* _Aufgaben_:
a - Gib den Teil des Textauszugs, der mit "Sorgen äußerte der" beginnt und bis "und Vertriebene abschließe." reicht, erneut wieder und ersetze darin "Wohlstand" durch "Reichtum".
b - Was ist laut dem Textauszug Auftrag der Kirche?

* _Textauszug_:
□ □ □ □ □

Eine "heilsame Wirkung" könne auch von gegenseitigen Besuchen ausgehen, hob Glettler hervor. Oft brauche es den Blick und die Hilfe von außen und man sei aufeinander angewiesen. Dies hätten im Lauf der vergangenen Jahrzehnte zunächst der "wertvolle Dienst" Tausender Gastarbeiter in Österreich, im späteren Bosnienkrieg dann die Aufnahme vieler Flüchtlinge gezeigt. "Die Lebensgeschichten unzähliger bosnischer Familien sind hineinverwoben in unsere österreichische Bevölkerung", stellte der Bischof fest. Gott schicke Fremde als "Nachhilfe" - "um uns herauszufordern, unser Denken zu weiten und nicht selten auch, um unsere Herzenshaltung zu heilen".
Sorgen äußerte der Innsbrucker Bischof dahingehend, dass sich eine an den Wohlstand gewöhnte Gesellschaft allzu schnell gegen Flüchtlinge und Vertriebene abschließe.
"Wen also meinen wir, wenn wir als Österreicher, Bosnier, Europäer 'Wir' sagen? Es ist ein Gebot der Stunde und eine Voraussetzung für einen dauerhaften Frieden, dass wir den 'Raum der Zugehörigkeit' weiten."
Es sei Auftrag der Kirche, einer sich abzeichnenden Entsolidarisierung entschieden entgegen zu wirken, denn:
"Gott darf nicht in einer ethnischen oder nationalen Parteilichkeit missbraucht werden. Er ist der Schöpfer und Vater aller Menschen."

□ □ □ □ □

* _Verfügbares Material_:
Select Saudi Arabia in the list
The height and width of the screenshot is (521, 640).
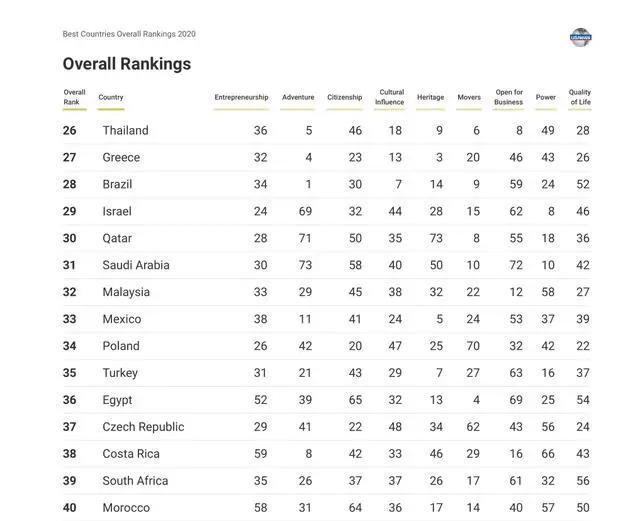tap(136, 265)
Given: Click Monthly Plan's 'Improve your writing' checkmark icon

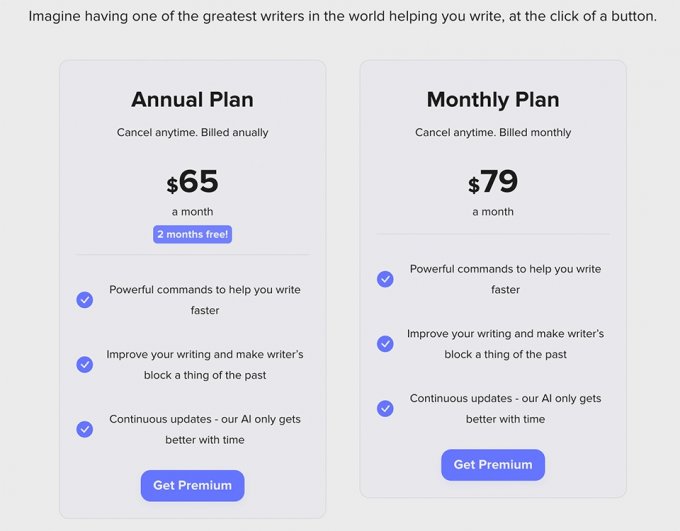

□ □ □ □ □

* _Lösungen_:
a -
Sorgen äußerte der Innsbrucker Bischof dahingehend, dass sich eine an den Reichtum gewöhnte Gesellschaft allzu schnell gegen Flüchtlinge und Vertriebene abschließe.

b - Einer sich abzeichnenden Entsolidarisierung entschieden entgegenzuwirken.